# ENTRIES PROVIDED:
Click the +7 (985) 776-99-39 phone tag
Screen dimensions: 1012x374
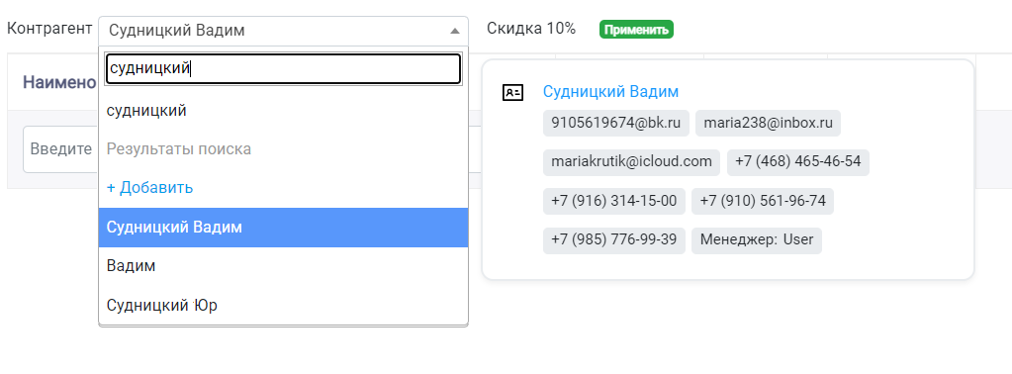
...
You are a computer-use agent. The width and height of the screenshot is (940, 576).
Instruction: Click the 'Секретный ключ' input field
==
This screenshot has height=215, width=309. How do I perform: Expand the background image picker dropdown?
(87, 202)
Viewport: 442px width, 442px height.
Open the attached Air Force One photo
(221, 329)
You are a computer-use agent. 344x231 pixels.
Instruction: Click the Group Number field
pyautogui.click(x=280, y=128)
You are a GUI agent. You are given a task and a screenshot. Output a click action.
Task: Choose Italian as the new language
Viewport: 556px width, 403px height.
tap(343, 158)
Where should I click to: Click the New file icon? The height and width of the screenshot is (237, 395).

# ACTIVITY:
When the line with "This screenshot has" is reached in the data above, begin copying, and stop after the line with "Where should I"; copy each line exactly, both ends included.

# YOUR SOLUTION:
This screenshot has height=215, width=309. How do I perform: Expand the background image picker dropdown?
(87, 202)
Viewport: 442px width, 442px height.
Open the attached Air Force One photo
(221, 329)
You are a computer-use agent. 344x231 pixels.
Instruction: Click the Group Number field
pyautogui.click(x=280, y=128)
You are a GUI agent. You are given a task and a screenshot. Output a click action.
Task: Choose Italian as the new language
Viewport: 556px width, 403px height.
tap(343, 158)
Where should I click to: Click the New file icon? The height and width of the screenshot is (237, 395).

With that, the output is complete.